- _Task objective_
Can you repeat the rows below word for word, beginning with the line containing "Image resolution: width=694" and continuing through the line containing "Select the SADDLE-1"?

- _Material for this task_
»»

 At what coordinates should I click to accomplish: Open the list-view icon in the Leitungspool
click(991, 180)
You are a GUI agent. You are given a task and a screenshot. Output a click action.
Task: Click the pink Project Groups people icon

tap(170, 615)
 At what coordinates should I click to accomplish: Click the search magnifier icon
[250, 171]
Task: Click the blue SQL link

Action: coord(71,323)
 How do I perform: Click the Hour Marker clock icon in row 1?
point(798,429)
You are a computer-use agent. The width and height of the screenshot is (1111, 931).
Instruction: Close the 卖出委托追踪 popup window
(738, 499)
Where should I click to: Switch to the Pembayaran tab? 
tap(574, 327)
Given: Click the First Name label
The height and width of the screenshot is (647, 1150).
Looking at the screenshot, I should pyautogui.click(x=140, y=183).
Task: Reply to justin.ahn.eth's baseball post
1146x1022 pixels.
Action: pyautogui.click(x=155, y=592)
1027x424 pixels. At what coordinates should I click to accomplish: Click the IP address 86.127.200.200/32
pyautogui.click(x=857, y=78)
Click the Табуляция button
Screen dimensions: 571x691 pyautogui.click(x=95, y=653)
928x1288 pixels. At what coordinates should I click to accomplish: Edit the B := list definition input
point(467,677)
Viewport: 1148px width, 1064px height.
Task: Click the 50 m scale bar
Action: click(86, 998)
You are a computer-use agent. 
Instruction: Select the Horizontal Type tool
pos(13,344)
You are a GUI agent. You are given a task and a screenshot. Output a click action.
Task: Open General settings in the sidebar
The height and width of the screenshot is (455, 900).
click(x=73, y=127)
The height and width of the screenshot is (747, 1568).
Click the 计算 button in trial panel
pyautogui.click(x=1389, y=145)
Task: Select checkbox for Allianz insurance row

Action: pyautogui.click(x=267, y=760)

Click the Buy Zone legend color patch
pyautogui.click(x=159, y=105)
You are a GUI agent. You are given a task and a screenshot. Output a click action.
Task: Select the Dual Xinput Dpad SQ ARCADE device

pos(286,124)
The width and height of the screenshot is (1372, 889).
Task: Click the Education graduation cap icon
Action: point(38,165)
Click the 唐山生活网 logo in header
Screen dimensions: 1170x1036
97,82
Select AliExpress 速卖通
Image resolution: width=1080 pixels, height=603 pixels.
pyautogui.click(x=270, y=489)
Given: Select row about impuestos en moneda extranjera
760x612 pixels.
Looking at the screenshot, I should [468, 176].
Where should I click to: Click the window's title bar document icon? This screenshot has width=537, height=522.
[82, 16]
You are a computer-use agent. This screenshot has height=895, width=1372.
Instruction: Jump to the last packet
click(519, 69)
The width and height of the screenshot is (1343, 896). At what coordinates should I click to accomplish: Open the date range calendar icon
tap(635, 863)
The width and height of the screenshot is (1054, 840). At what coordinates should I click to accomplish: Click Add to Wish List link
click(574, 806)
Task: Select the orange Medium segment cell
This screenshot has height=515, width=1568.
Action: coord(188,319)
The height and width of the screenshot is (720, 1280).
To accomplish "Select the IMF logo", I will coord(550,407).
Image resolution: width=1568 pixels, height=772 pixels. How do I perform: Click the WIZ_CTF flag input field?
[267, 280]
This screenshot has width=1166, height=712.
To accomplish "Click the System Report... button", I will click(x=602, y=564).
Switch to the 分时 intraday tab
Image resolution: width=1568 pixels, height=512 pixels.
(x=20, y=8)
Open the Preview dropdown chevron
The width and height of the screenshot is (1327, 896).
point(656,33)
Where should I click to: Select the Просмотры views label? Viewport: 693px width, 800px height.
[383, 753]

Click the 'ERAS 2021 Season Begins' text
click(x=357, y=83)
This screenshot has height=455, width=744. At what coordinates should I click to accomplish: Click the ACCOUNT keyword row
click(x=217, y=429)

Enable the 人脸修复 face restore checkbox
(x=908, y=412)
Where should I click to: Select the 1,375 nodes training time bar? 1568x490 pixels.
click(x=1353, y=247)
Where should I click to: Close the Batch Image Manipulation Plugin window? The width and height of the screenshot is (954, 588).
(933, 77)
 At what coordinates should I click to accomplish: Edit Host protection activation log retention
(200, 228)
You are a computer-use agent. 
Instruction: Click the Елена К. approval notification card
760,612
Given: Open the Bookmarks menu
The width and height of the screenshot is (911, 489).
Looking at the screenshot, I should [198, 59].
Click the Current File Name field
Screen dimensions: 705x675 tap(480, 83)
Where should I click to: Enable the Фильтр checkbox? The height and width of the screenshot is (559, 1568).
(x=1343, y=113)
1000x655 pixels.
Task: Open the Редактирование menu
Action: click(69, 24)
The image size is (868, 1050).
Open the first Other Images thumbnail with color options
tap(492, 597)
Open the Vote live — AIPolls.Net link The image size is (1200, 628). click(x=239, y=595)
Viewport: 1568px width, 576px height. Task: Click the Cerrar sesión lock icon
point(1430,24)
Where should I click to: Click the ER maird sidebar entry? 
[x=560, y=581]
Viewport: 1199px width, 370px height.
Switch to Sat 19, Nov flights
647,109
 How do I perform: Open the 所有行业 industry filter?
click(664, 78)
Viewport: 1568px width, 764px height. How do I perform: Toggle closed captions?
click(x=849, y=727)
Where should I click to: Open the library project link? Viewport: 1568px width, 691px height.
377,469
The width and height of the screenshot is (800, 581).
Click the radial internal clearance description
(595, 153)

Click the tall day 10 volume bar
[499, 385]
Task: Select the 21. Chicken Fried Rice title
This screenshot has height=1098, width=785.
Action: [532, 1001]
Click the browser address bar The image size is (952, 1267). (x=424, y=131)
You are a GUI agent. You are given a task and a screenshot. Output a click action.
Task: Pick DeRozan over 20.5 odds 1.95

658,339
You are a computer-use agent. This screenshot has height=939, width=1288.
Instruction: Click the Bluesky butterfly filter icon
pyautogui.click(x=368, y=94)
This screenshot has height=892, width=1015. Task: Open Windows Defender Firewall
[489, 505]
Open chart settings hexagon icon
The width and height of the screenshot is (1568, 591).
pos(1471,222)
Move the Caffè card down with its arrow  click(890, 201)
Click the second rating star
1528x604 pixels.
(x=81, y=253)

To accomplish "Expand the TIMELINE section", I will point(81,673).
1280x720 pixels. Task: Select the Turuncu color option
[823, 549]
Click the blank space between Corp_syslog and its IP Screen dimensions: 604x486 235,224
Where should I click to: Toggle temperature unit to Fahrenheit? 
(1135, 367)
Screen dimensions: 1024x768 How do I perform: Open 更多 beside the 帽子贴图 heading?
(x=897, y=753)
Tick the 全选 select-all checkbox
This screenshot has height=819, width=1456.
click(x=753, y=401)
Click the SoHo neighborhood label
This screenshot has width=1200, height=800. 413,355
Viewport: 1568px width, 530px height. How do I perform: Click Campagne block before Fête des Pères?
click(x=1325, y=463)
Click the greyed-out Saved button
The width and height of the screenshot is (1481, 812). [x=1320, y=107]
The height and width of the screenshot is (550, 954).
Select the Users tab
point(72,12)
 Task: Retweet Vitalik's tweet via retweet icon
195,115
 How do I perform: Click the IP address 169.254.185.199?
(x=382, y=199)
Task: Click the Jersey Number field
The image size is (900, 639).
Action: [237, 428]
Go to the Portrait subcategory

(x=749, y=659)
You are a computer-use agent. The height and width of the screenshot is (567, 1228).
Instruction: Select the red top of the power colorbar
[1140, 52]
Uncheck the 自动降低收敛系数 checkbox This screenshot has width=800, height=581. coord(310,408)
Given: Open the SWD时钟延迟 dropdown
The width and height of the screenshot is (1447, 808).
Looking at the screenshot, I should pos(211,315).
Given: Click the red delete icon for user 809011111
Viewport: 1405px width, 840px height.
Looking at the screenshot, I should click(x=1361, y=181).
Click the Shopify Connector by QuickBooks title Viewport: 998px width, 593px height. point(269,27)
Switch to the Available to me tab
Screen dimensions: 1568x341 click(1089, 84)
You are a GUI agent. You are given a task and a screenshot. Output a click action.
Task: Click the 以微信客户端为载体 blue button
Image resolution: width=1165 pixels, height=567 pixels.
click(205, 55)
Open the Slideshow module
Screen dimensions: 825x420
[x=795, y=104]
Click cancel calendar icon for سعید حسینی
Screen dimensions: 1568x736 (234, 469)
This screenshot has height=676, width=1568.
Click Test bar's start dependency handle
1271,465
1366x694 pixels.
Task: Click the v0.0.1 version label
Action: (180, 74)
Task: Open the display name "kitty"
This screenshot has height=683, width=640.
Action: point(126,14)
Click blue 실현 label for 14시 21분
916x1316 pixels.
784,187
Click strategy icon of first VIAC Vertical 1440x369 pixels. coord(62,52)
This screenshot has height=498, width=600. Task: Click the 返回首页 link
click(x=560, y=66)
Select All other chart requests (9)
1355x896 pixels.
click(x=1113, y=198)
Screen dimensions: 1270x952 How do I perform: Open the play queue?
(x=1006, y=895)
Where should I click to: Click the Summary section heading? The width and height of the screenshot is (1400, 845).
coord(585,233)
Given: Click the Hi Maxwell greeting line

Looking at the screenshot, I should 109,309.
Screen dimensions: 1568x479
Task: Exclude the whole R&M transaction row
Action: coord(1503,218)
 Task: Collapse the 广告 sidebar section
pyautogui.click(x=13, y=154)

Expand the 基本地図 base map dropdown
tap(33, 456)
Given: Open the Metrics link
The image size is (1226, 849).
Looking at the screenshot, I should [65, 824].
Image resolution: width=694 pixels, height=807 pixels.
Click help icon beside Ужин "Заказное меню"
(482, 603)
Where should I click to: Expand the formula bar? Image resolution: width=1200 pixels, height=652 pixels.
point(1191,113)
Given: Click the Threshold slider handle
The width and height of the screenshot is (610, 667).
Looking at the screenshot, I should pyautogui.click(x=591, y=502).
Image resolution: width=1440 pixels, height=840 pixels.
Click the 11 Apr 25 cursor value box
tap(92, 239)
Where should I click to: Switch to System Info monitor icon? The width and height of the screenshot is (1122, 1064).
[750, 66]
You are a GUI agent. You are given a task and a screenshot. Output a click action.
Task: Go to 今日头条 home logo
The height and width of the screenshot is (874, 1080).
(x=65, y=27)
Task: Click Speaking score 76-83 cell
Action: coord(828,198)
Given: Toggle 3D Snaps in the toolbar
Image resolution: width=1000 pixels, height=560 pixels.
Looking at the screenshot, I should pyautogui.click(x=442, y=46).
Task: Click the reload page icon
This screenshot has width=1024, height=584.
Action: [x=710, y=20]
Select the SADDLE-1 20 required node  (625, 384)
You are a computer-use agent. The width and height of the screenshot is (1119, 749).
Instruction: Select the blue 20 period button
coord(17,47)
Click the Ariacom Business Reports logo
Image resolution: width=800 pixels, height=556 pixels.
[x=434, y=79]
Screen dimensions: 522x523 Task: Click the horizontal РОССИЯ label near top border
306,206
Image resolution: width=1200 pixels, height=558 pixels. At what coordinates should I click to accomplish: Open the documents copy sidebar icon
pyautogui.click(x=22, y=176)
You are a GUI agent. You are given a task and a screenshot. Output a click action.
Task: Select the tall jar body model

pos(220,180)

««

- _Task response_
Image resolution: width=694 pixels, height=807 pixels.
Click help icon beside Ужин "Заказное меню"
(482, 603)
Where should I click to: Expand the formula bar? Image resolution: width=1200 pixels, height=652 pixels.
point(1191,113)
Given: Click the Threshold slider handle
The width and height of the screenshot is (610, 667).
Looking at the screenshot, I should pyautogui.click(x=591, y=502).
Image resolution: width=1440 pixels, height=840 pixels.
Click the 11 Apr 25 cursor value box
tap(92, 239)
Where should I click to: Switch to System Info monitor icon? The width and height of the screenshot is (1122, 1064).
[750, 66]
You are a GUI agent. You are given a task and a screenshot. Output a click action.
Task: Go to 今日头条 home logo
The height and width of the screenshot is (874, 1080).
(x=65, y=27)
Task: Click Speaking score 76-83 cell
Action: coord(828,198)
Given: Toggle 3D Snaps in the toolbar
Image resolution: width=1000 pixels, height=560 pixels.
Looking at the screenshot, I should pyautogui.click(x=442, y=46).
Task: Click the reload page icon
This screenshot has width=1024, height=584.
Action: [x=710, y=20]
Select the SADDLE-1 20 required node  (625, 384)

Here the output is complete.